Com uma vida repleta de obstáculos, discriminação e exclusão, as pessoas com deficiências encontram auxílio e a chance de transformar essa realidade através do trabalho da Defensoria Pública do Rio Grande do Sul

Com um papel jurídico e social importantíssimo, a Defensoria Pública foi instituída pela Constituição de 1988 como o modelo nacional de assistência jurídica integral e gratuita. O papel da instituição é de orientar juridicamente, promover e defender os direitos humanos, garantindo o acesso à justiça às pessoas em situação de vulnerabilidade, aos grupos sociais hipossuficientes ou sub-representados judicialmente. 

O acesso a direitos e à justiça, assim como ter informação sobre os mesmos, é um privilégio que muitos brasileiros não possuem. A Pesquisa Nacional da Defensoria Pública 2022 aponta que aproximadamente 25% da população brasileira está potencialmente à margem do sistema de Justiça e impedida de reivindicar seus próprios direitos por intermédio da Defensoria Pública. São mais de 50 mil brasileiros vivendo sem acesso à assistência jurídica gratuita. Institucionalizar a assistência jurídica através de órgãos, como a Defensoria Pública, faz com que aumente o acesso à justiça de modo eficiente, conseguindo alcançar pessoas que, muitas vezes, sequer sabem quais são os seus direitos.

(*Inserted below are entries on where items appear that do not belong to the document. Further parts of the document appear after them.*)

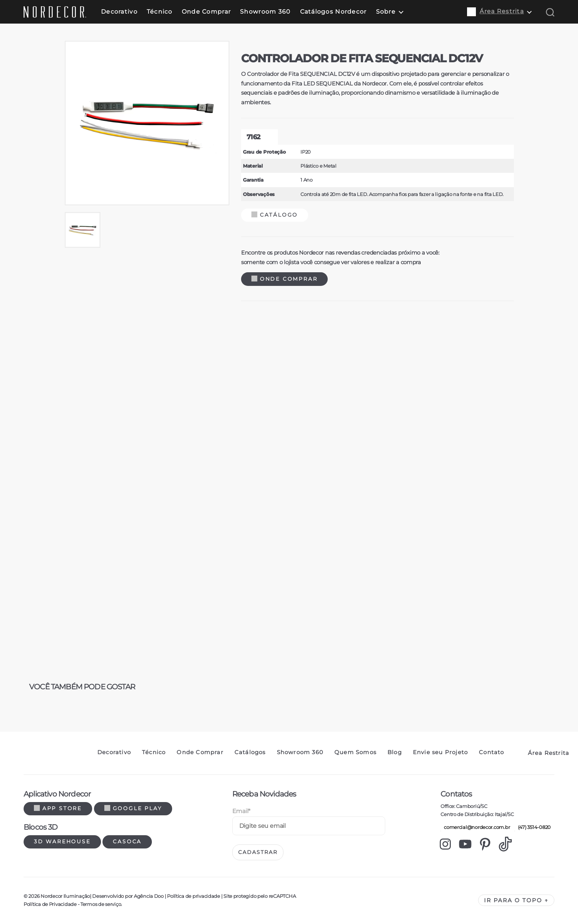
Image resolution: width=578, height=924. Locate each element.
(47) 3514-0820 (533, 827)
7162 (253, 137)
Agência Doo (149, 896)
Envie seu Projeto (440, 752)
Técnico (159, 11)
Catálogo (274, 215)
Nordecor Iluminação (65, 896)
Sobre (386, 11)
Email (241, 811)
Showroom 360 (265, 11)
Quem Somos (356, 752)
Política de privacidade (193, 896)
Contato (491, 752)
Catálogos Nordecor (333, 11)
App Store (58, 808)
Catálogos (250, 752)
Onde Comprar (206, 11)
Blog (395, 752)
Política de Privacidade (50, 904)
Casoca (127, 841)
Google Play (133, 808)
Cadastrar (258, 852)
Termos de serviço (101, 904)
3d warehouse (62, 841)
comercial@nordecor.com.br (475, 827)
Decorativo (119, 11)
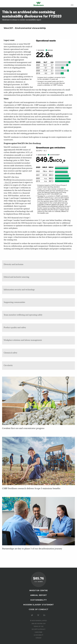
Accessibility (38, 635)
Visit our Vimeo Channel (38, 615)
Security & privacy (38, 629)
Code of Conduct (39, 610)
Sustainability (38, 600)
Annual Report (39, 595)
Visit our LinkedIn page (45, 615)
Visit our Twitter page (32, 615)
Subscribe (38, 632)
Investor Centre (38, 590)
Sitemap (38, 638)
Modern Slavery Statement (38, 605)
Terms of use (38, 626)
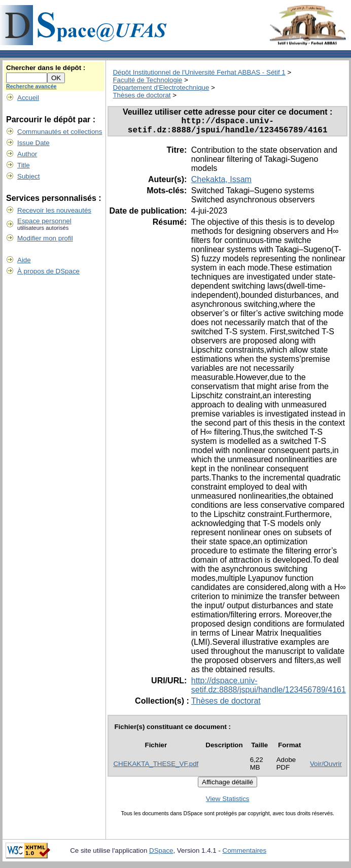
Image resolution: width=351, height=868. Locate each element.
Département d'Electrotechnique (161, 87)
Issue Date (33, 143)
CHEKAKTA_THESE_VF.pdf (156, 768)
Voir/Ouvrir (326, 768)
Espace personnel (44, 221)
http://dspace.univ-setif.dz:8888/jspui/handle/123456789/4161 (268, 689)
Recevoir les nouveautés (54, 210)
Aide (24, 260)
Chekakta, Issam (221, 183)
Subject (28, 176)
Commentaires (244, 854)
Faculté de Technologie (147, 80)
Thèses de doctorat (142, 95)
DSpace (161, 854)
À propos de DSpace (48, 271)
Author (27, 154)
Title (23, 165)
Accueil (28, 97)
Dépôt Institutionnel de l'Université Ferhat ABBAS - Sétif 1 (199, 72)
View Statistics (228, 803)
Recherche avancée (31, 86)
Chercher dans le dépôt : (46, 67)
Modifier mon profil (45, 238)
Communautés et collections (59, 131)
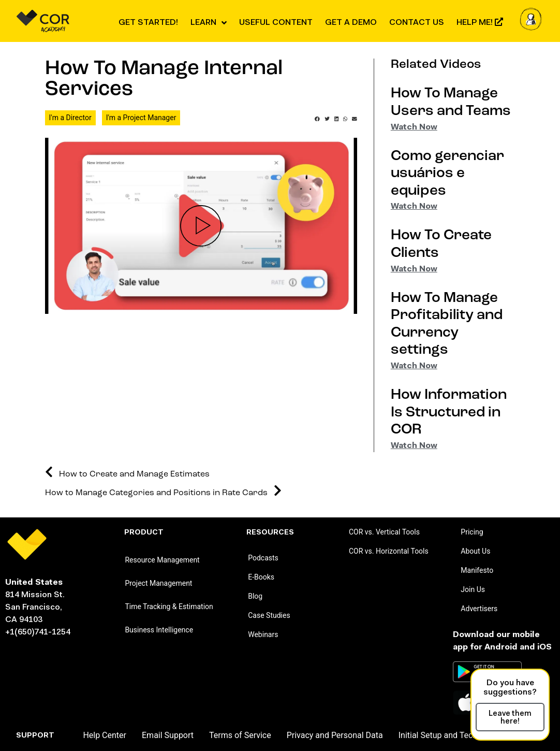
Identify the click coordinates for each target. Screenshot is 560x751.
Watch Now (414, 127)
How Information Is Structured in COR (449, 412)
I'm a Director (70, 118)
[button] (317, 119)
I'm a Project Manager (141, 118)
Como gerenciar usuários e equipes (447, 174)
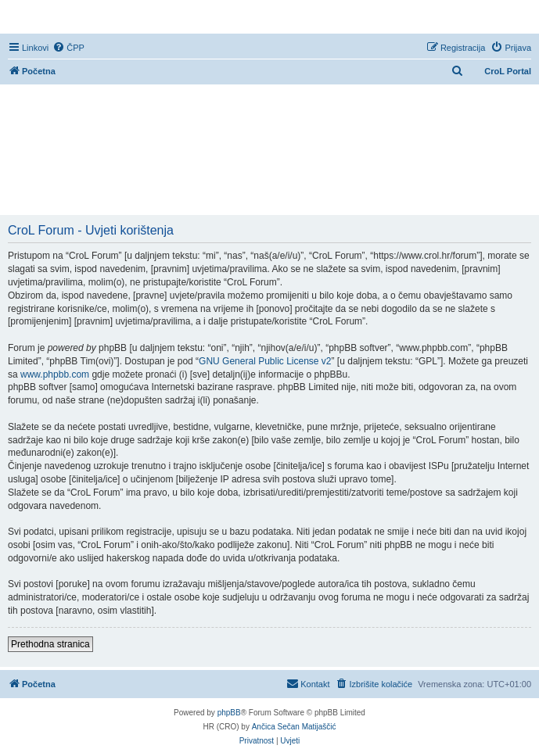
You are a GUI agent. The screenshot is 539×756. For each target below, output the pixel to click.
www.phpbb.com (55, 374)
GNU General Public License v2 (264, 361)
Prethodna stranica (50, 644)
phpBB (229, 712)
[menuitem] (68, 48)
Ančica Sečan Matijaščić (294, 726)
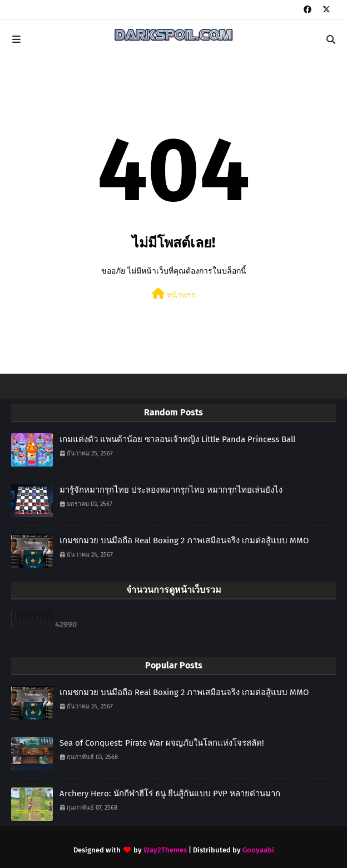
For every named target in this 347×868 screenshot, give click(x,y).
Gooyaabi (258, 850)
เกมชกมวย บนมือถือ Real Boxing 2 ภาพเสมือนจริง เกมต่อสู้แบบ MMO (184, 540)
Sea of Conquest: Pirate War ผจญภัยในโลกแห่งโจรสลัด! (162, 743)
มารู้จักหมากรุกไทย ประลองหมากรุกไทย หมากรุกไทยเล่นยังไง (171, 490)
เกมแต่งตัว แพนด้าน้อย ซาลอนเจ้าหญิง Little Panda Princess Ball (177, 439)
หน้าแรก (174, 294)
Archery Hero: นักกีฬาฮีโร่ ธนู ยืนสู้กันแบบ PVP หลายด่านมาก (170, 793)
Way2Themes (165, 850)
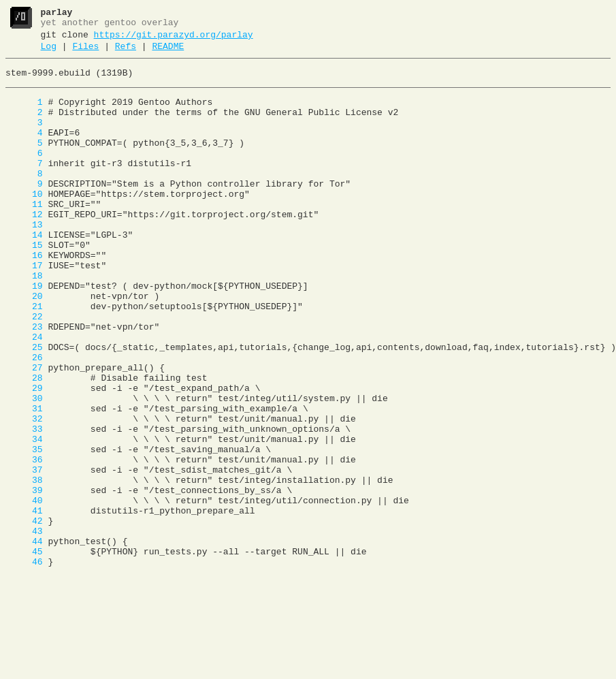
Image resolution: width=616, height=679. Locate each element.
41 (24, 603)
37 (24, 554)
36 (24, 541)
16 (24, 296)
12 (24, 247)
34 (24, 517)
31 (24, 480)
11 (24, 235)
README (167, 52)
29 (24, 456)
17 (24, 309)
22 (24, 370)
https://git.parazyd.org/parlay (174, 39)
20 (24, 345)
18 (24, 321)
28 (24, 443)
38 (24, 566)
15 (24, 284)
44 (24, 639)
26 (24, 419)
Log (48, 52)
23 (24, 382)
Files (85, 52)
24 (24, 394)
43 (24, 627)
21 (24, 358)
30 (24, 468)
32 (24, 492)
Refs (125, 52)
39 (24, 578)
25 (24, 407)
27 (24, 431)
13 (24, 259)
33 (24, 505)
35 (24, 529)
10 (24, 223)
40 (24, 590)
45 (24, 652)
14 (24, 272)
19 (24, 333)
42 (24, 615)
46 (24, 664)
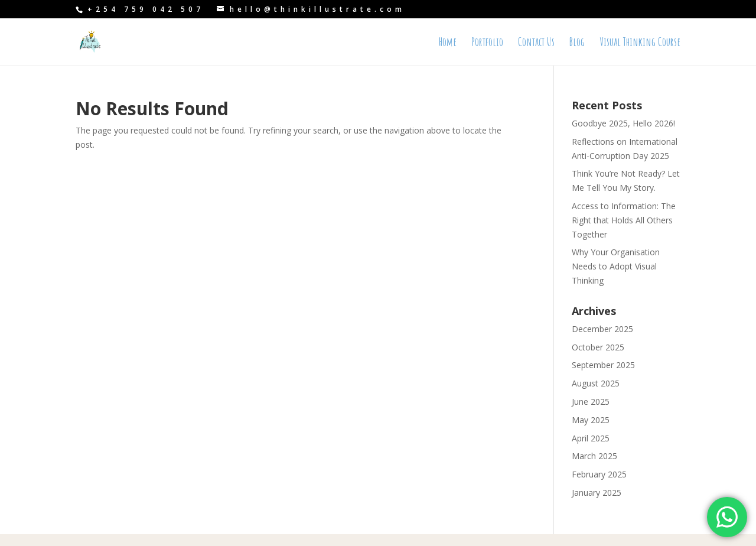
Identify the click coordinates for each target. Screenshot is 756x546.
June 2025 (591, 401)
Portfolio (487, 43)
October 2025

Dentre as populações vulneráveis para as quais a Defensoria Pública trabalha a favor estão as Pessoas com Deficiências (PcDs), que, em sua maioria, vivenciam diariamente violações de seus direitos. A instituição atua de diversas maneiras com o objetivo de efetivar os direitos e resguardar a dignidade desses indivíduos. Letícia Mello, psicóloga, PcD, analista na área de psicologia na Defensoria Pública do Estado do Rio Grande do Sul (DPE-RS) desde 2018 e membro da Comissão Permanente de Acessibilidade e Inclusão (CPAI) da DPE-RS, conta que a DPE-RS, assim como as outras DPEs, atua tanto na defesa individual como coletiva dos direitos das pessoas com deficiência. 

Letícia destaca que quase 25% da população brasileira possui ao menos uma deficiência, o que faz ainda mais importante e urgente discutir os direitos dessa população | Imagem: Reprodução/Arquivo pessoal

 Uma realidade marcada por negação de direitos, discriminação e exclusão

De acordo com o Art. 2°, na Lei Brasileira de Inclusão 13.146/2015, considera-se pessoa com deficiência aquela que tem impedimento de longo prazo de natureza física, mental, intelectual ou sensorial, o qual, em interação com uma ou mais barreiras, pode obstruir sua participação plena e efetiva na sociedade em igualdade de condições com as demais pessoas.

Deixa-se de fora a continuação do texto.